▶ [SELECTED EXTRACT]:
>>>>
LSi Reviews  


African Short Stories Vol. 1 Published!

African Short Stories Vol. 2: Calling for Submissions

Project Award Dedicated to Chinua Achebe

African Short Stories Vol. 2 Published!




African Short Stories Vol. 1




AFRICAN Short Stories Vol.1 comes at an important period in the expansion of literary dimensions in Africa through the various online and international programmes of cultural organisations of which the Literary Society (LSi) and the International Research Council (IRCALC) are notable in the domain of African cultural dissemination today. The project is borne from the belief, quite rightly, that the short story has always been an important although largely neglected medium for artistic and educational development of ancient traditions and cultures. In the past the distinction between young and old was but a tenuous divide that melded the purpose and intention of craft into one single unity of personal and collective elevation.

With the era of machinery, industrialisation and celebration of individualism by modern man, the collective landscape waned in the minds of even the brightest thinkers fashioned by cultures that thrived upon conquest and domination and the celebration of the body as the ultimate reality in a universe of human existence. Only the story might stand the chance of redeeming the collective amnesia of humanity that always seemed reluctant to imbibe the habit and art of remembering which the story had always offered human memory from the dawn of time.

It is not surprising that through modern epochs most creative writers and novelists had started out with short story writing. Only a handful, however, was consistent or successful in handling the compressed narrative structure of story telling tradition for a useful length of time. Impatient with the art, many had abandoned the short form for the fad of bulk prose narratives where the attention of aficionados through mainstream media was fixated for centuries. Nevertheless in many African and Asiatic cultures the short story remains an elegant and celebrated means of cultural transmission and moral upbringing of the young, of men and women, even of the very old and young at heart.
<<<<
▶ [DIRECTION]: Edit the passage on African short stories from "With the era" up to and including "dawn of time." so that "collective amnesia" becomes "shared forgetfulness", and give that part again. Rely only on the passage on African short stories above.

▶ [ENTRIES SUPPLIED]:
>>>>
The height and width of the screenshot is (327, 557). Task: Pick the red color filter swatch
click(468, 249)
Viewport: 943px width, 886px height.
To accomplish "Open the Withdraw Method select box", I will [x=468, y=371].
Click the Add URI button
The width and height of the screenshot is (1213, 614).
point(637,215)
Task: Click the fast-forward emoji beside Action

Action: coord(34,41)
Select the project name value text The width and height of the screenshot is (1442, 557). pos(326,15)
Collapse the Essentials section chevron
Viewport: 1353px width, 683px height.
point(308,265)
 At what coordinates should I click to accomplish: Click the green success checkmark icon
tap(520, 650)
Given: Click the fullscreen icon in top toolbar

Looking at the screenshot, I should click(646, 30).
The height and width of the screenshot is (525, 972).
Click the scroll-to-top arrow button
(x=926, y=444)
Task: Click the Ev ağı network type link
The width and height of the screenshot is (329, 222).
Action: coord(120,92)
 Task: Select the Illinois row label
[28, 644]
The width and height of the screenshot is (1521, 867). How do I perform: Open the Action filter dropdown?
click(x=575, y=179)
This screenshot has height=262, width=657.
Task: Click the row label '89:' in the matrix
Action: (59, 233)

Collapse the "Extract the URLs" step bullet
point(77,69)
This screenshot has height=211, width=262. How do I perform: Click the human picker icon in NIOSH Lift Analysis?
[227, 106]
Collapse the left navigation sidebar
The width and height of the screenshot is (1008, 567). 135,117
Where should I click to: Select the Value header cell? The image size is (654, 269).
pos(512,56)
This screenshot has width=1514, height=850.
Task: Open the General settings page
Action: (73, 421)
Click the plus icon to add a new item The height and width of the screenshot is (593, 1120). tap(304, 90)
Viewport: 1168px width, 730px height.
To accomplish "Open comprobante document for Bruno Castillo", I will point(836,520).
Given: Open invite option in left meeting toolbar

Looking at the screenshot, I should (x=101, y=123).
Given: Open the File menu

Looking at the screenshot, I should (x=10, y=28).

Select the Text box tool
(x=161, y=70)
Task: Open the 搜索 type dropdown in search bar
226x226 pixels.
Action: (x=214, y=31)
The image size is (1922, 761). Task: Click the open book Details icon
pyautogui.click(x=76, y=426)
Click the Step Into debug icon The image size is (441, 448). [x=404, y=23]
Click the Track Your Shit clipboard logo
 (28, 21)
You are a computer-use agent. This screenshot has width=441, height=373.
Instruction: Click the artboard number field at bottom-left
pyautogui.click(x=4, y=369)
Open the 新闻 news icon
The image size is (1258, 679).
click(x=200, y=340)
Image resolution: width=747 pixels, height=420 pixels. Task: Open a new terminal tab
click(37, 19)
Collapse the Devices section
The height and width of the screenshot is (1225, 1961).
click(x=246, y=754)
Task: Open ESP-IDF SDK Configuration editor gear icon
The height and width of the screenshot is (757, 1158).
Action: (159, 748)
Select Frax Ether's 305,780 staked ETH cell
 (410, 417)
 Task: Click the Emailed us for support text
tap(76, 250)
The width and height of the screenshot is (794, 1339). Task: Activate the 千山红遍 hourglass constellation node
<<<<
▶ [RESPONSE BELOW]:
With the era of machinery, industrialisation and celebration of individualism by modern man, the collective landscape waned in the minds of even the brightest thinkers fashioned by cultures that thrived upon conquest and domination and the celebration of the body as the ultimate reality in a universe of human existence. Only the story might stand the chance of redeeming the shared forgetfulness of humanity that always seemed reluctant to imbibe the habit and art of remembering which the story had always offered human memory from the dawn of time.